Beyond Verbal and others claim to have found unique biomarkers for diseases like Parkinson’s and ALS. Partners have already agreed to submit voice samples to help develop detection of PTSD and neurological diseases. Early partners include the Scripps Research Institute, Mayo Clinic, and Hadassah Medical Center in Jerusalem.
Beyond Verbal has also been working on a related program — emotion detection through voice analysis. To date, the startup has gathered more than 2.5 million voice samples in 40 languages to help it tackle this machine learning task.
Emotion analytics is now available through an API, and app users can help label emotions found in voice samples shared by other users.
The company wants to follow a similar process to track health through voice analysis, and it is using another app, Beyond Clinic, to collect voice samples for this research. Medical records can be shared on the research platform to corroborate voice analysis for health.
Like many in the quantified self movement, Mor believes that as long as people know how their data is being used, individuals should be allowed to carry out ongoing collection of voice samples to detect specific health conditions. This might include monitoring a heart patient who’s just returned home after surgery, keeping tabs on aging parents who live far away, or monitoring your kids after school.
Mor believes Beyond Verbal can put health tracking into consumer products in one year, but the company will first have to substantiate its claims.
“We need to substantiate [this idea], which is again why we are coming with this research platform to really engage with institutions all over the world,” he said. “We are still in the research phase.”
Beyond Verbal wants to create a common API to detect health changes through voice data collected continuously through smart cars, Internet of Things devices in smart homes, and personal assistants like Siri and Alexa.
The hope is that the API could someday be used to detect cardiological conditions and diseases like dementia, Parkinson’s disease, and ALS from the sound of a person’s voice.
Mor hopes that, eventually, people will be able to call a doctor or caretaker and have specific medical conditions identified using this type of voice analysis. The same technology could theoretically help doctors provide medical care to people in remote parts of the world.
Emotion analytics, or what is called “affective computing,” is an area of expanding interest.
Startups like Retinad are tracking head movement to determine the emotional state of virtual reality users. Affectiva monitors facial movement to detect emotion in video. In January, Apple acquired San Diego-based emotion analytics company Emotient.
IBM Watson can track the tone of your message, and companies like Cogito use a smartphone app to listen to the voice of people who have experienced a trauma, depression, or an ongoing mental health condition.
Mor wants to see more collaboration across fields of biometric tracking, which is why Beyond Verbal and Affectiva recently held a hackathon.

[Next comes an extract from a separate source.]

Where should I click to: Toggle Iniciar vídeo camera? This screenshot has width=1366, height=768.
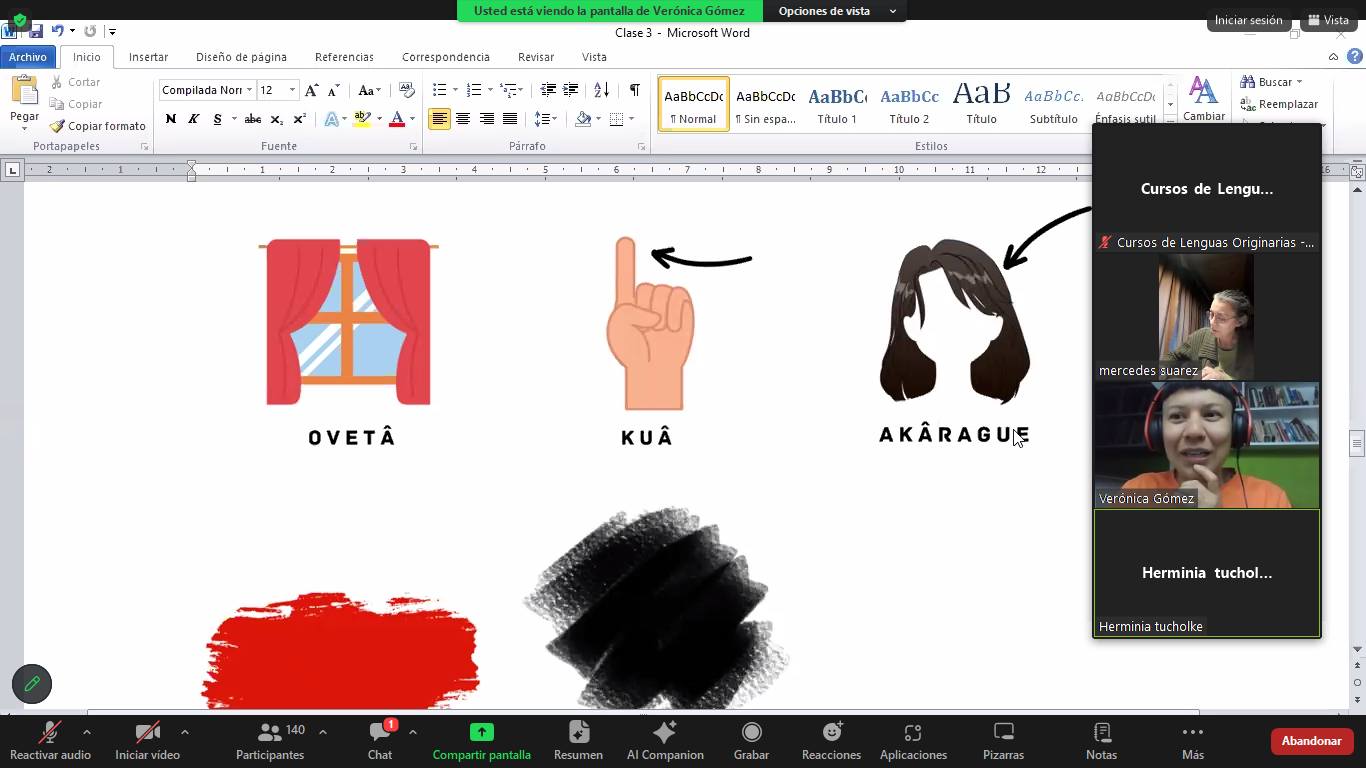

“We feel this research platform is an important tool to bring together researchers and engineers and let them collaborate under one umbrella, so if we have hospitals use our application, and if we can get…reliable medical data, this is really a way to call the different forces in the world and say ‘Let’s collaborate and do some fascinating things together’,” Mor said.
Beyond Verbal works with 25 data scientists, researchers, and contractors primarily based in Israel. It was created in 2011 but uses technology based on decades of research obtained through an acquisition. On Sept. 1, the company announced that it had received $3 million in venture capital funding to continue its emotion analytics work.